Contagious joy

My tears started when the choir began to sing “O Happy Day.” Memories flooded back. Watching the PBS documentary on music of the black church filled me with such pleasure as it transported me on a journey through my life with this wonderful music.

My love affair with African American gospel music hails back to Sunday mornings in my 1940s childhood. After breakfast, our family of five — mother, father, older sister and brother, and I prepared for church as we listened to “Wings Over Jordan” on the radio and hummed along as we dressed.

This popular program made broadcast history in the 1930s and ’40s as the first independently produced national and international radio program created by African Americans. The Rev. Glenn T. Settle founded its excellent choir in 1935. He believed in using African American spirituals to spread Christianity and created the radio program to introduce the white world to the black experience. In 1937, the choir sang weekly on the “Negro Hour” over radio station WGAR, a CBS affiliate. It soon became a hit. Our family loved listening to it and silenced our chatter when it came on so we could hear every rich chord.

Later, in my teens, I discovered a local live radio broadcast of Sunday evening services at First Apostolic Faith Church, an African American congregation in Baltimore’s Fells Point neighborhood. Its music seduced me and insisted that I find a way to hear more. On a humid summer Sunday evening, I persuaded two friends to accompany me as we made our way to the church on South Caroline Street and timidly entered its sanctuary through the back door.

Heads turned.
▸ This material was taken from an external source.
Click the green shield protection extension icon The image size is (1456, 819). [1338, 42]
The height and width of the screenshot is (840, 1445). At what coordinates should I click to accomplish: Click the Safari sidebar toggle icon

We were the only whites in a sea of smiling black faces. The preacher welcomed us heartily and invited us to sit down front, the better to hear him and the choir. I will never forget that evening. We instantly felt the love that transcends all differences, including skin color. We bathed in the joyful service and its glorious music.

Years later, in 1995, I joined a group from my mostly white church congregation to respond to an invitation to sing in a Christmas service at a church with an African American congregation and choir. Biracial friendships instantly sprang from this experience, and singers of both races realized that we were on to something special and important. This was the birth of the multiracial gospel choir, United Voices of Praise.

This choir’s ministry of mutual love and music has taken it on international tours to Germany, including Cologne, Bonn, Bad Kreuznach, and Berlin, and also to Paris and southeastern England. Its performances have packed church sanctuaries and public auditoriums with standing-room only crowds.

These visits also have spawned several new choirs in Germany, singing black gospel music.

Yes, this music is contagious. Feet can’t resist moving, hands clap spontaneously, and the heart soars. Last night, watching and hearing that wonderful choir on television, I was drawn to my feet, swaying and clapping along with the singers.

When it had ended, I recalled those Sunday mornings of my childhood with “Wings Over Jordan.” And the tears of gratitude returned.